What you need to do :: Render the listing below as a Markdown table with the columns Row and Line, one numbered row per line, skipping blank lines.

Records ::
==========

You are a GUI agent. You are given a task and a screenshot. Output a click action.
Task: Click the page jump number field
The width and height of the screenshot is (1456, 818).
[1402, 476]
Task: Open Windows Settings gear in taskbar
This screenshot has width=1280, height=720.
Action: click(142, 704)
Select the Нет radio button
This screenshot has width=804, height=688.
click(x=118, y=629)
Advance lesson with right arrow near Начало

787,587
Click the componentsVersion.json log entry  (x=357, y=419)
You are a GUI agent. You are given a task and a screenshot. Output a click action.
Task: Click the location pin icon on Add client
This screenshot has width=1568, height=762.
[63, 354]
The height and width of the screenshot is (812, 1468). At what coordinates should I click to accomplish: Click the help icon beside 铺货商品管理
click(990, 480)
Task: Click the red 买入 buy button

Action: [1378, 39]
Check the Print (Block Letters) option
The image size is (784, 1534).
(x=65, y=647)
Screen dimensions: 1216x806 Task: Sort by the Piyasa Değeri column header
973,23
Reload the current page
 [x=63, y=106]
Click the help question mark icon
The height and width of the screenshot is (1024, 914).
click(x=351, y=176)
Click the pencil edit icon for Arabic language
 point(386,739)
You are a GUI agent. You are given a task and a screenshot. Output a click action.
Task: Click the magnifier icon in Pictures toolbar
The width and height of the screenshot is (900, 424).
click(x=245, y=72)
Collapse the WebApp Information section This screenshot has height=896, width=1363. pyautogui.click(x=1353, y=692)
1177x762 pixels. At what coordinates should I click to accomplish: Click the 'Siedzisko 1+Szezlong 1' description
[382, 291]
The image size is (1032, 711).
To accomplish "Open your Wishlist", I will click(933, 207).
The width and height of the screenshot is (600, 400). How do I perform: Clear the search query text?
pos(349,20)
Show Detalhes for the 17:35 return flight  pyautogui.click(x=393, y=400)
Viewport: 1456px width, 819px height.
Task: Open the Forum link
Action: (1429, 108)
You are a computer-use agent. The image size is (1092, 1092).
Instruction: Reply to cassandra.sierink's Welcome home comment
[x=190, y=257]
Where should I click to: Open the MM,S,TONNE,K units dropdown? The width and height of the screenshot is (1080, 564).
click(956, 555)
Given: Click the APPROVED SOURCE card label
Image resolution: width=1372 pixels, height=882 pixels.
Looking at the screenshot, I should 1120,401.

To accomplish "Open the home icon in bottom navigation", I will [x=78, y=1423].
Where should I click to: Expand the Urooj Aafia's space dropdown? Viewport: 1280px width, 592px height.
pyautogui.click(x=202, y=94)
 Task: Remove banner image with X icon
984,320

==========

Result of this task ::
| Row | Line |
|---|---|
| 1 | You are a GUI agent. You are given a task and a screenshot. Output a click action. |
| 2 | Task: Click the page jump number field |
| 3 | The width and height of the screenshot is (1456, 818). |
| 4 | [1402, 476] |
| 5 | Task: Open Windows Settings gear in taskbar |
| 6 | This screenshot has width=1280, height=720. |
| 7 | Action: click(142, 704) |
| 8 | Select the Нет radio button |
| 9 | This screenshot has width=804, height=688. |
| 10 | click(x=118, y=629) |
| 11 | Advance lesson with right arrow near Начало |
| 12 | 787,587 |
| 13 | Click the componentsVersion.json log entry  (x=357, y=419) |
| 14 | You are a GUI agent. You are given a task and a screenshot. Output a click action. |
| 15 | Task: Click the location pin icon on Add client |
| 16 | This screenshot has width=1568, height=762. |
| 17 | [63, 354] |
| 18 | The height and width of the screenshot is (812, 1468). At what coordinates should I click to accomplish: Click the help icon beside 铺货商品管理 |
| 19 | click(990, 480) |
| 20 | Task: Click the red 买入 buy button |
| 21 | Action: [1378, 39] |
| 22 | Check the Print (Block Letters) option |
| 23 | The image size is (784, 1534). |
| 24 | (x=65, y=647) |
| 25 | Screen dimensions: 1216x806 Task: Sort by the Piyasa Değeri column header |
| 26 | 973,23 |
| 27 | Reload the current page |
| 28 |  [x=63, y=106] |
| 29 | Click the help question mark icon |
| 30 | The height and width of the screenshot is (1024, 914). |
| 31 | click(x=351, y=176) |
| 32 | Click the pencil edit icon for Arabic language |
| 33 |  point(386,739) |
| 34 | You are a GUI agent. You are given a task and a screenshot. Output a click action. |
| 35 | Task: Click the magnifier icon in Pictures toolbar |
| 36 | The width and height of the screenshot is (900, 424). |
| 37 | click(x=245, y=72) |
| 38 | Collapse the WebApp Information section This screenshot has height=896, width=1363. pyautogui.click(x=1353, y=692) |
| 39 | 1177x762 pixels. At what coordinates should I click to accomplish: Click the 'Siedzisko 1+Szezlong 1' description |
| 40 | [382, 291] |
| 41 | The image size is (1032, 711). |
| 42 | To accomplish "Open your Wishlist", I will click(933, 207). |
| 43 | The width and height of the screenshot is (600, 400). How do I perform: Clear the search query text? |
| 44 | pos(349,20) |
| 45 | Show Detalhes for the 17:35 return flight  pyautogui.click(x=393, y=400) |
| 46 | Viewport: 1456px width, 819px height. |
| 47 | Task: Open the Forum link |
| 48 | Action: (1429, 108) |
| 49 | You are a computer-use agent. The image size is (1092, 1092). |
| 50 | Instruction: Reply to cassandra.sierink's Welcome home comment |
| 51 | [x=190, y=257] |
| 52 | Where should I click to: Open the MM,S,TONNE,K units dropdown? The width and height of the screenshot is (1080, 564). |
| 53 | click(956, 555) |
| 54 | Given: Click the APPROVED SOURCE card label |
| 55 | Image resolution: width=1372 pixels, height=882 pixels. |
| 56 | Looking at the screenshot, I should 1120,401. |
| 57 | To accomplish "Open the home icon in bottom navigation", I will [x=78, y=1423]. |
| 58 | Where should I click to: Expand the Urooj Aafia's space dropdown? Viewport: 1280px width, 592px height. |
| 59 | pyautogui.click(x=202, y=94) |
| 60 |  Task: Remove banner image with X icon |
| 61 | 984,320 |